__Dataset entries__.
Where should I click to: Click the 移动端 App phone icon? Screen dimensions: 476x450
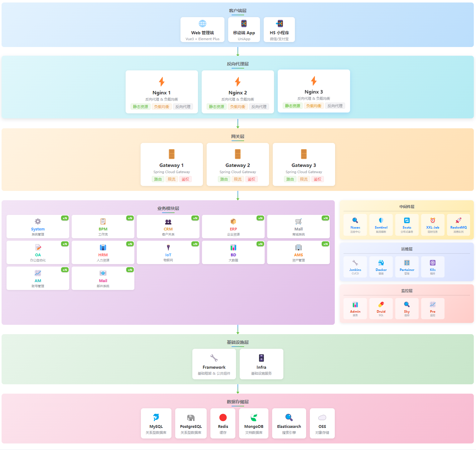[x=244, y=24]

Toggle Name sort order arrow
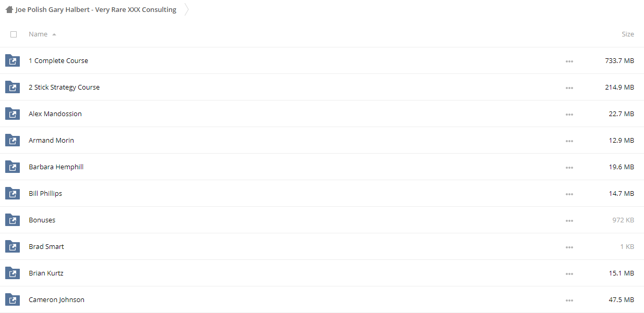(54, 34)
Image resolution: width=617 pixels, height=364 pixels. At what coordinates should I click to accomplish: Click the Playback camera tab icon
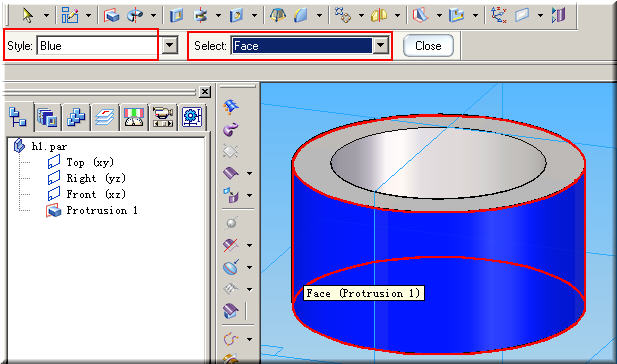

__TASK TO CARRY OUT__. Could you copy out every record exactly, minus the pictures?

__OUTPUT FOR THIS TASK__.
Where should I click to: Click the 移动端 App phone icon? Screen dimensions: 476x450
[x=244, y=24]

Toggle Name sort order arrow
(54, 34)
Image resolution: width=617 pixels, height=364 pixels. At what coordinates should I click to accomplish: Click the Playback camera tab icon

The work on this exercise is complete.